New Delhi: Projecting that it’s not just India but many other countries that have battled a devastating second Covid wave is among the strategies being devised by the Union information and broadcasting (I&B) ministry to counter the criticism and bad press on the Modi government’s handling of the pandemic, ThePrint has learnt.
This was discussed late last week at a video conference held by the I&B ministry with senior functionaries in the administration, government officials said. The interaction was one of the daily video conferences that the ministry has been holding for two weeks to review the negative media coverage, and discuss ways to provide the government with tools counter to it through effective messaging.
Since the end of last week, the ministry has been holding two video conferences every day to review the coverage in domestic and global media, respectively.
The other suggestions discussed at the meeting in recent days include forming a team of former journalists to guide the government’s response on bad press, and encourage “positive opinion pieces” in media outlets.
Government officials said some of the suggestions made at the meetings in recent days have already been put into action.
Talking about the decision to project other countries’ battle with the second wave, a senior government official familiar with the developments told ThePrint the ministry “will point out that it is unfair to squarely put the blame on PM Modi and the government, which is trying its best to tackle the crisis that was an unanticipated wave”.
Reached for comment, the I&B Ministry said the meetings are “routine and to review the functioning of the media units”. The meetings, they added, are not aimed at countering “any adverse media publicity”.
“The government functions on consultation for which routine meetings are held to take information from the officers,” the ministry said.
“It seems a false narrative is sought to be created that the government is trying to allegedly ‘counter bad press’. Again, this is false and baseless,” it added.
‘Push for positive media coverage’
The Modi government has been at the receiving end of brickbats from around the world over what is seen as its shambolic handling of the second wave. Even as the wave took hold, the government allowed potential superspreader events such as campaign rallies and the Kumbh Mela to proceed.
Over the last few meetings of the I&B ministry, the participating government officials were told to issue the administration’s point of view proactively, particularly in response to the global media coverage, a second official said.
“There was an increased push on actively ensuring positive media coverage on the initiatives taken by the government as much as possible and amplifying them on social media for a wider reach,” the official told ThePrint.
This would include positive opinion pieces from columnists, and engaging influencers to spread the government’s word, sources in the government said.
The government’s communication arm, the Press Information Bureau, has been told to share its responses on the crisis and the vaccination process promptly with data and infographics, the sources added.
State-owned Doordarshan has also been told to put in content to counter “foreign media bias”, the sources said. In one of the meetings, sourced added, the ministry expressed displeasure over some Indian publications carrying foreign press articles fully or in excerpts.
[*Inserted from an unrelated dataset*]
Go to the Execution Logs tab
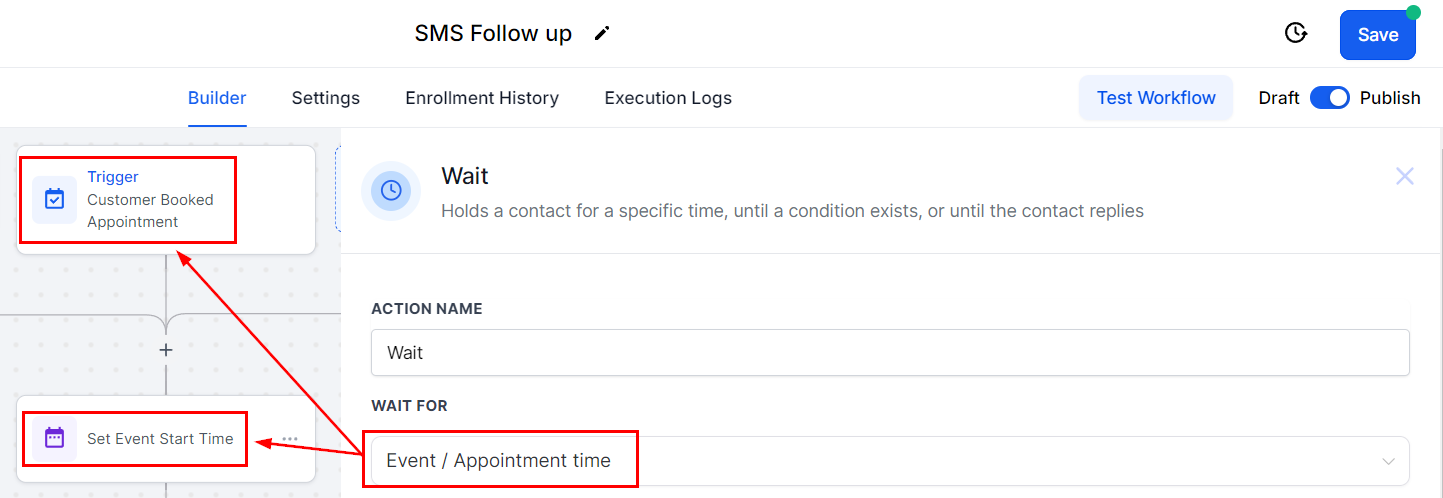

‘Lack of surety suggestions will be accepted’
Some of these suggestions, the sources said, have already been implemented.
On 11 May, an e-paper called the Daily Sunday Guardian published an opinion piece by a BJP member that was titled, “PM Modi has been working hard, don’t get trapped in the opposition’s barbs”.
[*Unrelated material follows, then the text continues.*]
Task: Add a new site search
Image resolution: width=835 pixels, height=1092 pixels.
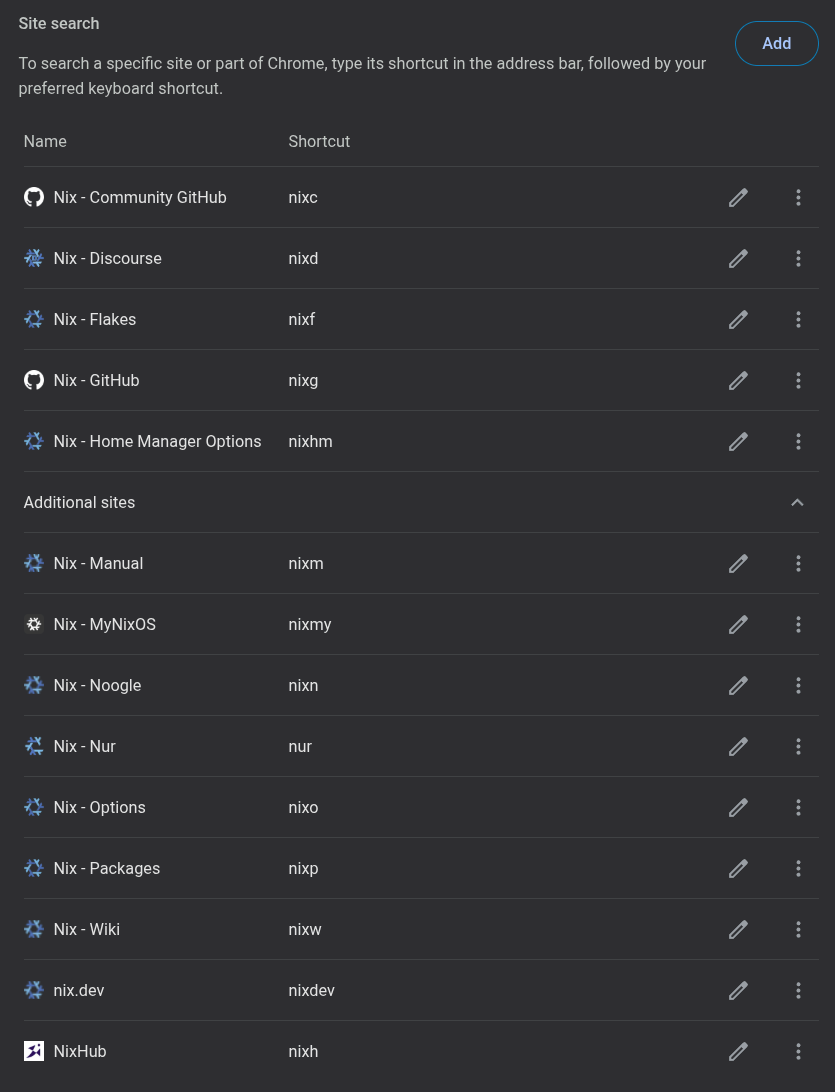Action: click(777, 43)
The article was widely shared by several Union cabinet ministers and BJP leaders.
On 12 May, former diplomat Bhaswati Mukherjee wrote a piece in The New Indian Express that was titled: “Once-in-a-century pandemic can’t be laid at government’s door”.
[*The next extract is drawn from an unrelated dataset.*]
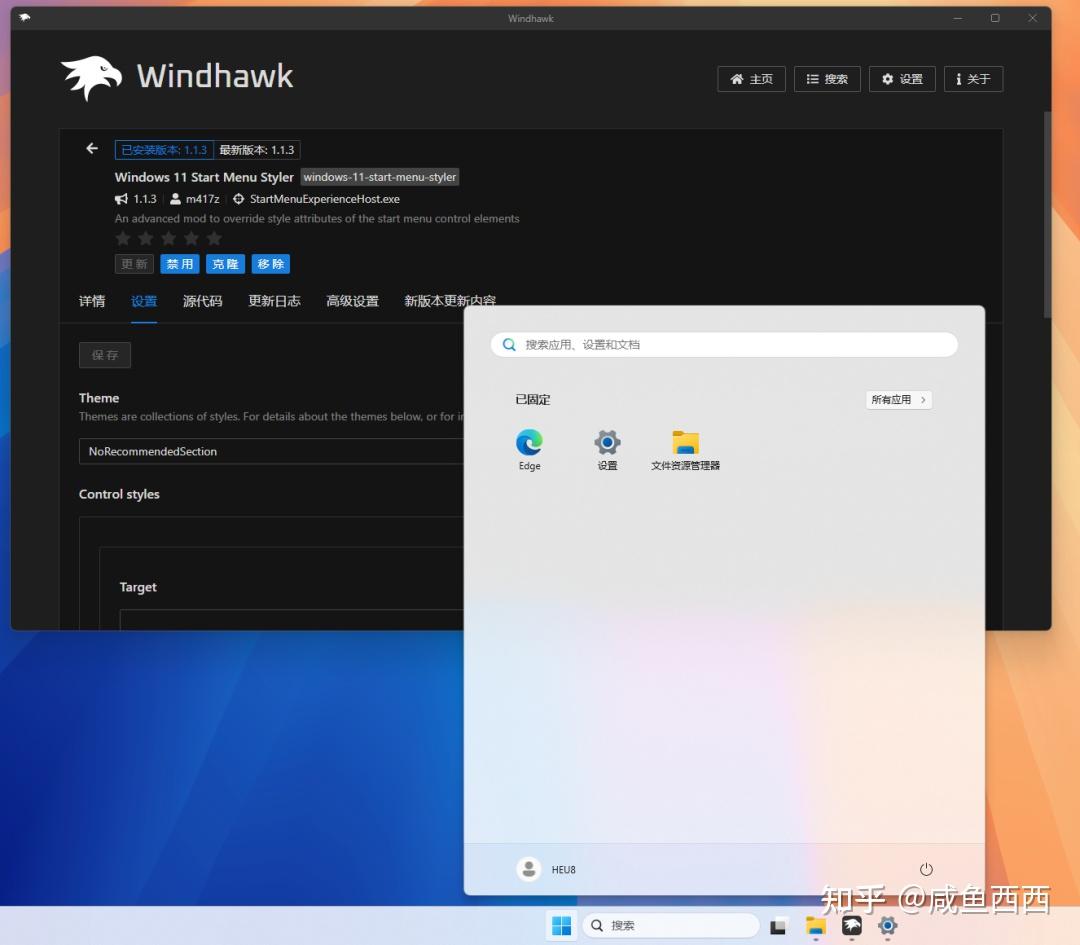Click the back arrow above the mod title
Viewport: 1080px width, 945px height.
(x=91, y=148)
One seeming attempt to quell pandemic-related unease among the public appeared to backfire. Earlier this week, the Twitter handle of Mann Ki Baat — PM Modi’s monthly radio address — tweeted that the 30 May episode will celebrate the power of positivity. The tweet was subsequently deleted after backlash from Twitter users.
Highly-placed government sources said a crack team comprising a few former journalists has been formed to advise the ministry on ways to respond to bad press.
“However, there is a lack of acknowledgement in the ministry as to the very basic problem and the cause of the bad press,” a source said, adding that, in such a case, there is a lack of surety if any suggestions from the officials or journalists will be taken.
For example, the ministry, it is learnt, was not “very receptive” to the much-lauded “Mumbai Model” — a decentralised Covid-19 management plan undertaken by the Mumbai civic administration to control the second wave.
Government sources told ThePrint that, at one of the meetings, some officials pointed out that the lack of a vaccine strategy had received severe media criticism. To this, the ministry is learnt to have said that the health ministry will look at it.
However, the I&B Ministry sought to counter the claim that it was not receptive to the ‘Mumbai model’ idea.
“As regards the Mumbai model, it may be pointed out that this was detailed and discussed in the press briefing by the Union Ministry of Health. This press briefing was open to all,” it told ThePrint, seemingly referring to the 11 May Covid briefing where the Ministry of Health hailed Mumbai’s decentralised war rooms.
In its response, the I&B Ministry said the meetings in question “are not just happening during the Covid period but have been happening earlier also with officials of the ministry and media units”.
“The government has never prevented any debate or analysis of its policies and decisions, as is evident in stories appearing in the media freely reported by correspondents,” the ministry added.